Yoshi’s Story gets dismissed as a weak, childish game because of its apparent simplicity and forgiving difficulty. Really though, it is one of the most intelligently designed games ever made. It is one of the only games, if not the only game, to successfully and adequately deal with the concept of losing ‘lives.’

I have an old family friend a few years younger than me. His first console was an N64 and Yoshi’s Story one of his first games alongside Super Mario 64. When I first played Yoshi’s Story at his house I enjoyed it, but invited him to try my copy of Yoshi’s Island on Super Nintendo. He played and enjoyed that but something bothered him and he confronted me about it. He had two extremely interesting questions that to this day I remember because I could not adequately answer them;
“When Baby Mario got taken, how come I had him again at the start of the level?”
“Blue Yoshi died but when I tried the level again I was Blue Yoshi, why?”
Imagine a seven year old asking you that.

Games have always dealt with the concept of death or failure. Yet for some reason, everyone seemed happy to just go along with the idea of ‘lives’ or chances. You might typically start with 3, like baseball “third strike – you’re out.” Unlike baseball, you might actually achieve something before you lose a life and then get to start over. And unlike baseball, you might collect new chances, typically by running over an icon that resembles the avatar’s head. If a video game is an interactive narrative you play out and then you fail, it is as if the events that just played out had never happened and we were starting fresh. Like a blooper, left on the cutting room floor of a movie editing studio. A long time ago it was simply decided that games would adopt this format and no game ever challenged that, until Yoshi’s Story.

As gamers, we have probably forgotten how long ago or how quickly we mentally tore down these logical problems with games. Who knows, maybe it was 30 seconds in that we decided that was just how things were in games. It didn’t matter if you died because you could just start again from where you left off, unless you got ‘game over’. Gamers raised on today’s titles might not even be aware of the ‘game over’ concept, since it was a convention of arcade machines that had to stop you playing all day. But for those people who played Yoshi’s Story, like my buddy Angus, they didn’t encounter this flaw in game mechanics until they branched out. In Yoshi’s Story you start the game not with six lives, but six Yoshi’s, each an individual. If they die, they don’t come back ever. There is no ‘Game Over’ screen in the old sense: if you lose your last yoshi, you have actually failed to protect them, the last of their species, and caused evil to reign forever.

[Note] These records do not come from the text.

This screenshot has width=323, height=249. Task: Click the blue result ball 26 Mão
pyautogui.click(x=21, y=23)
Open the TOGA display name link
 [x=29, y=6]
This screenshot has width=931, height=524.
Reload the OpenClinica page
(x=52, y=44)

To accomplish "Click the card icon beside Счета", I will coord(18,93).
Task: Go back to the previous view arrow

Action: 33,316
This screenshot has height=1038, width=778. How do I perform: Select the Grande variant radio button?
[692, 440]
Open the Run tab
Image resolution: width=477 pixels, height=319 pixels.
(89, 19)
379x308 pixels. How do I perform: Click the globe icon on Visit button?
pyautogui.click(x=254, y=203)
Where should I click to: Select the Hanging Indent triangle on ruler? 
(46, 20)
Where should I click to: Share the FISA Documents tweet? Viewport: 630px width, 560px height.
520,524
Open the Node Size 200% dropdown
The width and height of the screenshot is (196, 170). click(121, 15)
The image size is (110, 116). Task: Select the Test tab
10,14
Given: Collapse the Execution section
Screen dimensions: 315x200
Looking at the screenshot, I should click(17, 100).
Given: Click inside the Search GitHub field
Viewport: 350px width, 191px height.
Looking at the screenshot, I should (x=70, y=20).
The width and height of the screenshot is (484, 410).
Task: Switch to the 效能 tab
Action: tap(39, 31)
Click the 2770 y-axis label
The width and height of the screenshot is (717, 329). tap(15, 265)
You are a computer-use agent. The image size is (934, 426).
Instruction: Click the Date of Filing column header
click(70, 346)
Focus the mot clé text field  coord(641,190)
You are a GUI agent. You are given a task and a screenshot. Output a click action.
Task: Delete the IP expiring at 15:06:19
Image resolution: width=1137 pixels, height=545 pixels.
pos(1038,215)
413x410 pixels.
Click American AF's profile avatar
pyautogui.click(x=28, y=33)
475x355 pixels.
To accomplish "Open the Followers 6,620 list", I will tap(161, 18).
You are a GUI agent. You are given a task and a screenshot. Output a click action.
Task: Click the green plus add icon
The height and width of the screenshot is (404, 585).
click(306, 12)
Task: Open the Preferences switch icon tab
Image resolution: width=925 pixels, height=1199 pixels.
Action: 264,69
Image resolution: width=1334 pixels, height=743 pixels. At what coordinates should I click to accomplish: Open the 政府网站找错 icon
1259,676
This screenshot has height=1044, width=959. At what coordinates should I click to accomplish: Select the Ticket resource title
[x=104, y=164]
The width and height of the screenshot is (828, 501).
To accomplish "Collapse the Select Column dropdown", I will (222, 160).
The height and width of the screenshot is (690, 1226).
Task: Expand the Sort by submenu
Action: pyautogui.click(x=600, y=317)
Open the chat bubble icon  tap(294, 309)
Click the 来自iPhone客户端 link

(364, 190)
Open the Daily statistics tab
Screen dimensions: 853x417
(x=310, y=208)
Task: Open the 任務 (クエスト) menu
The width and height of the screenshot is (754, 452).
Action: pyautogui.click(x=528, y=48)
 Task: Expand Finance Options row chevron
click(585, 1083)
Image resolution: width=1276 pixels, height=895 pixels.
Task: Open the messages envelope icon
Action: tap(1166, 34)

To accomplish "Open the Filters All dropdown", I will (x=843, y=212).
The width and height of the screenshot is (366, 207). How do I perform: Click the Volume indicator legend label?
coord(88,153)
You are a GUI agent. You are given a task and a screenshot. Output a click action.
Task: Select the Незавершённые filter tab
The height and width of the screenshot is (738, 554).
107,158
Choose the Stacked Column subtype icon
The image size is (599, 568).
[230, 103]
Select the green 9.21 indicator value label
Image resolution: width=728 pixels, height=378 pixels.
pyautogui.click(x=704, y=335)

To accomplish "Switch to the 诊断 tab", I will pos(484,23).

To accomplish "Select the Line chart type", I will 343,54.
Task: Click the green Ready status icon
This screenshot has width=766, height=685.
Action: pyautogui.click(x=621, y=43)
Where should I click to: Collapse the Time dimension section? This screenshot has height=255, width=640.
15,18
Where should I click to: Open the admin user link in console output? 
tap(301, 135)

This ties into the game’s name: Yoshi’s Story. It is a story, a pop-up book as the game presents it, and stories do not have mid-sentence revisions. There is no flicking back and reading from the beginning of the page again if you stuffed up in Yoshi’s Story. The events that unfolded always matter and form part of the story. “The red yoshi failed and was taken, crying, to Baby Bowser’s castle” is part of the story and then the green yoshi or whoever has to pick up the pieces. You can even gain new chances in Yoshi’s Story in the form of locating and saving the two stranded yoshis hidden in the game. It is a game that, without removing the convention of extra chances, creates a logical reason for events.

Yoshi’s Story is incredible in that it never ever breaks real life logical boundaries and sustains a narrative. And for that it must be applauded.

As the page turned, the Yoshis all grew happier.